Partout où il s’arrêtait, on le remarquait comme ouvrier de premier ordre et on désirait le fixer. Il n’était pas ouvrier spécial, c’est-à-dire qu’il n’était pas de ceux qui passent leur vie à faire une certaine pièce dans la perfection, sans être jamais capables d’en faire une différente. Dans un grand atelier, la fabrication ressemble à un chant où chacun ferait sa note à propos, sans jamais apprendre celle d’avant ou celle d’après. Les habiles savent tout faire, et peuvent passer d’un établi à l’autre avec autant d’adresse et de promptitude que si chaque article était l’objet exclusif de leurs études. Sept-Épées était de ceux-là, et quand il se vit à même de s’exercer dans la coutellerie fine, dans les armes blanches de luxe, il y trouva du plaisir. Il aimait ce qui est beau. L’occasion s’étant présentée d’étudier la ciselure et le damasquinage, son plaisir augmenta. C’était presque de l’art, et ce pouvait en être tout à fait, car il avait du goût et sentait l’invention lui venir.

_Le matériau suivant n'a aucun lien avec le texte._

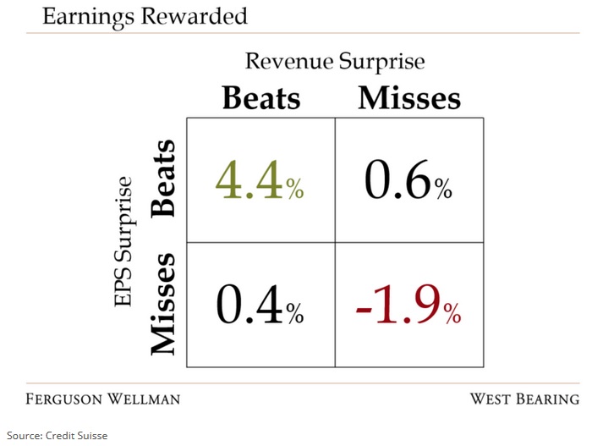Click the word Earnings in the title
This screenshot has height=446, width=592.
(x=88, y=18)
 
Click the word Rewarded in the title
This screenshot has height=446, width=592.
(x=195, y=16)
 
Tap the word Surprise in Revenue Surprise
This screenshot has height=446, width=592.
(x=381, y=63)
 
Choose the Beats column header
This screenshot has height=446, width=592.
(x=261, y=98)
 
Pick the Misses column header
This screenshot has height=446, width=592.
(x=409, y=98)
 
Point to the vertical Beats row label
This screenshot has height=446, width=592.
(x=163, y=179)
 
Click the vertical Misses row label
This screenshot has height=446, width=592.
(x=163, y=305)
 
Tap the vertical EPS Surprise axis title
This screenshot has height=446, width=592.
(x=123, y=241)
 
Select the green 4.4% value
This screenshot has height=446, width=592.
(x=260, y=180)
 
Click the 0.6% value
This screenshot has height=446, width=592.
(x=408, y=180)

— Mais à quoi bon apprendre tout cela ? se disait-il dans ses momens de tristesse et de réflexion : je n’aurai jamais occasion de faire pour la Ville-Noire que de la grosse marchandise, du métier sans originalité et sans inspiration. Et quand je quitterais tout à fait mon pays pour m’établir dans ceux où l’on travaille mieux, n’y serai-je pas toujours poursuivi par l’idée de faire encore mieux, sans pouvoir la satisfaire ?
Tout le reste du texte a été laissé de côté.